— begin DATA FOR THIS TASK —

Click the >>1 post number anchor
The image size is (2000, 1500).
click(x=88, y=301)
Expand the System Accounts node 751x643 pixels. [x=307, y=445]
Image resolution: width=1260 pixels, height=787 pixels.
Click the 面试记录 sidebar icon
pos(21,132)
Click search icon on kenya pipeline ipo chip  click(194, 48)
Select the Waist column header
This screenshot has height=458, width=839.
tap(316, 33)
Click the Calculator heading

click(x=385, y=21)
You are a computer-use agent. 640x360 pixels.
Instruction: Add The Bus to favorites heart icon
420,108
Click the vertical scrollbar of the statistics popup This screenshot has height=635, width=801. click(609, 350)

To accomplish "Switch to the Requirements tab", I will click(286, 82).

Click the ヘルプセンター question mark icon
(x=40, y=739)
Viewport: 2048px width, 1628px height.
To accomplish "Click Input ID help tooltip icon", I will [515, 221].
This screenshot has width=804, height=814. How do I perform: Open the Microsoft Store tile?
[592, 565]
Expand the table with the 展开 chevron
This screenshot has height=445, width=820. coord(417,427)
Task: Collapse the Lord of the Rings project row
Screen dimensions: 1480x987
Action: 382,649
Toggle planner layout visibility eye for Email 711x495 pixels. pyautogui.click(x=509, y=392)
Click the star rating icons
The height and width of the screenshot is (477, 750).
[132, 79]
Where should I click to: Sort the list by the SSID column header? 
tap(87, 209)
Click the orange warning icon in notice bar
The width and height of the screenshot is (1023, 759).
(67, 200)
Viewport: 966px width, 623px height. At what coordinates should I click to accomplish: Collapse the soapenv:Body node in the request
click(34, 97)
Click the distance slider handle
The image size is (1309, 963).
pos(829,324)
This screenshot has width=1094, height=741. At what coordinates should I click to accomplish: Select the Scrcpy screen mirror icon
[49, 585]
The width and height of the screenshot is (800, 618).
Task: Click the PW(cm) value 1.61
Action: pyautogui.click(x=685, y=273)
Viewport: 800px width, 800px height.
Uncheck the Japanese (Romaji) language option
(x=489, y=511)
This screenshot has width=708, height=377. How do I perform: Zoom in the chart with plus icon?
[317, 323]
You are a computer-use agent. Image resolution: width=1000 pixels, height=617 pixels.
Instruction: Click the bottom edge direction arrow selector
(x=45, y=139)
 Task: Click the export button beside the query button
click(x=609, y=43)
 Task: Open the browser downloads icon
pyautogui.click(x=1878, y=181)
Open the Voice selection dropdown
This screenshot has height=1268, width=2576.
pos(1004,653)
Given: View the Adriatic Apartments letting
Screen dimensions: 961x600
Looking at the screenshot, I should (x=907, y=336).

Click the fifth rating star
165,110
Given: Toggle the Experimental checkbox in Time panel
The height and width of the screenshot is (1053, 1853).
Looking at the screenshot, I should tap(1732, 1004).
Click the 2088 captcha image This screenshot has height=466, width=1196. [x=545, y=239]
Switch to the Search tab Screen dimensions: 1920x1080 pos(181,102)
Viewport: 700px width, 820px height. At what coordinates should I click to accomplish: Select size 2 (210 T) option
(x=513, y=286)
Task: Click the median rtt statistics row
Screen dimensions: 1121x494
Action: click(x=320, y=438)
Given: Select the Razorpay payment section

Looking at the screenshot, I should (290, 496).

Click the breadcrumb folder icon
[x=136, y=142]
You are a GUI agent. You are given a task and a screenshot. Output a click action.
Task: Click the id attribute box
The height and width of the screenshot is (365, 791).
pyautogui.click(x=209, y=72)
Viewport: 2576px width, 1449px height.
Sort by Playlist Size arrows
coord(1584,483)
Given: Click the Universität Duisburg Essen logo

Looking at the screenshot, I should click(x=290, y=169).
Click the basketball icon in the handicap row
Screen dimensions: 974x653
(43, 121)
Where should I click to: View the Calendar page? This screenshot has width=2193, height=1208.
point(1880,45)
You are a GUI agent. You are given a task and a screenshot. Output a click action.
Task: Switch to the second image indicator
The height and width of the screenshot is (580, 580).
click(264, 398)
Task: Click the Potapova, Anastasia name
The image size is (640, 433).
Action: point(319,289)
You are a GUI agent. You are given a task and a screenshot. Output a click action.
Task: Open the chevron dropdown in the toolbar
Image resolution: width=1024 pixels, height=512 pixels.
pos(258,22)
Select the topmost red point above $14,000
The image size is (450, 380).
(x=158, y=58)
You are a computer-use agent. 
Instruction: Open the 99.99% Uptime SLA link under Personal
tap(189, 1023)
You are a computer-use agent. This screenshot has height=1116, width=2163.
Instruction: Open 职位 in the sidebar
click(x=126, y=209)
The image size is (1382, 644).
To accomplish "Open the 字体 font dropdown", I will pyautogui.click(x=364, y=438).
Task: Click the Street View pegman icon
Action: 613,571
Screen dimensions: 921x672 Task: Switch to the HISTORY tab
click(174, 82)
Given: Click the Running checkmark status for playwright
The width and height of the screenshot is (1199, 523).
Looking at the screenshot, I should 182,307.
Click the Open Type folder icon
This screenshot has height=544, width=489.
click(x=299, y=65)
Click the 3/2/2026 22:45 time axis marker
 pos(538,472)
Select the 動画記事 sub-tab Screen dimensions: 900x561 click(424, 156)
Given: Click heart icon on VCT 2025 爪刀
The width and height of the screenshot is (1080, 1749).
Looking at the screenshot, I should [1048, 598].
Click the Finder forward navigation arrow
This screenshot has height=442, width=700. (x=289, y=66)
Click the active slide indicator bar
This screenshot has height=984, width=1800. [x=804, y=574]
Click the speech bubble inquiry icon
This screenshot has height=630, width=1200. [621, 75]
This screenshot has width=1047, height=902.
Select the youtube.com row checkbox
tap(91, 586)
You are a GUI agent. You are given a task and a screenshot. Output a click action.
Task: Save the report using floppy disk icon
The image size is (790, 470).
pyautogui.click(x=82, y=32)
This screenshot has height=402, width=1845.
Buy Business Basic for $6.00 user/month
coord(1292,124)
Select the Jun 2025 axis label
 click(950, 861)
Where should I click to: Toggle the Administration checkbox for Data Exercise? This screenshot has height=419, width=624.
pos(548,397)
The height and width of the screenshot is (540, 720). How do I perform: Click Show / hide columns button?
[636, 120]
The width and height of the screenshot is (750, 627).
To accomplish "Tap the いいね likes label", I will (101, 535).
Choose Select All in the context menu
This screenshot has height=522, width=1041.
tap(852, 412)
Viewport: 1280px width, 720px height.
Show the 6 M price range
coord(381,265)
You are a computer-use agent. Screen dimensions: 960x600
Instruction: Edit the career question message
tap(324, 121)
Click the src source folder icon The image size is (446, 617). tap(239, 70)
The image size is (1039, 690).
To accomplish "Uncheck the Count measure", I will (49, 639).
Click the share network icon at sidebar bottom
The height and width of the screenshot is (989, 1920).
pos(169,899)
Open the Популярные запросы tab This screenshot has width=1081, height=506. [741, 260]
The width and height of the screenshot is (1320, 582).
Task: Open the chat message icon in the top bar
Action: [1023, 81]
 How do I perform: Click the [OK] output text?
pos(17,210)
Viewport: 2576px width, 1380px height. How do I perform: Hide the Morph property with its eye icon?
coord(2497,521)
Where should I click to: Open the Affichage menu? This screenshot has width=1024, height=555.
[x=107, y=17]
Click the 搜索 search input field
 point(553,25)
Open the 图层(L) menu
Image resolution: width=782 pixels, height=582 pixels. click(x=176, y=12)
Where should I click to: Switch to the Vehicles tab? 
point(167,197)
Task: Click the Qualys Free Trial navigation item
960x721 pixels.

— end DATA FOR THIS TASK —

# YOUR OBJECTIVE
Copy the lines above word for word, from the line with "Where should I click to: Sort" to the line with "[x=136, y=142]".

# EXPECTED ANSWER
Where should I click to: Sort the list by the SSID column header? 
tap(87, 209)
Click the orange warning icon in notice bar
The width and height of the screenshot is (1023, 759).
(67, 200)
Viewport: 966px width, 623px height. At what coordinates should I click to accomplish: Collapse the soapenv:Body node in the request
click(34, 97)
Click the distance slider handle
The image size is (1309, 963).
pos(829,324)
This screenshot has width=1094, height=741. At what coordinates should I click to accomplish: Select the Scrcpy screen mirror icon
[49, 585]
The width and height of the screenshot is (800, 618).
Task: Click the PW(cm) value 1.61
Action: pyautogui.click(x=685, y=273)
Viewport: 800px width, 800px height.
Uncheck the Japanese (Romaji) language option
(x=489, y=511)
This screenshot has width=708, height=377. How do I perform: Zoom in the chart with plus icon?
[317, 323]
You are a computer-use agent. Image resolution: width=1000 pixels, height=617 pixels.
Instruction: Click the bottom edge direction arrow selector
(x=45, y=139)
 Task: Click the export button beside the query button
click(x=609, y=43)
 Task: Open the browser downloads icon
pyautogui.click(x=1878, y=181)
Open the Voice selection dropdown
This screenshot has height=1268, width=2576.
pos(1004,653)
Given: View the Adriatic Apartments letting
Screen dimensions: 961x600
Looking at the screenshot, I should (x=907, y=336).

Click the fifth rating star
165,110
Given: Toggle the Experimental checkbox in Time panel
The height and width of the screenshot is (1053, 1853).
Looking at the screenshot, I should tap(1732, 1004).
Click the 2088 captcha image This screenshot has height=466, width=1196. [x=545, y=239]
Switch to the Search tab Screen dimensions: 1920x1080 pos(181,102)
Viewport: 700px width, 820px height. At what coordinates should I click to accomplish: Select size 2 (210 T) option
(x=513, y=286)
Task: Click the median rtt statistics row
Screen dimensions: 1121x494
Action: click(x=320, y=438)
Given: Select the Razorpay payment section

Looking at the screenshot, I should (290, 496).

Click the breadcrumb folder icon
[x=136, y=142]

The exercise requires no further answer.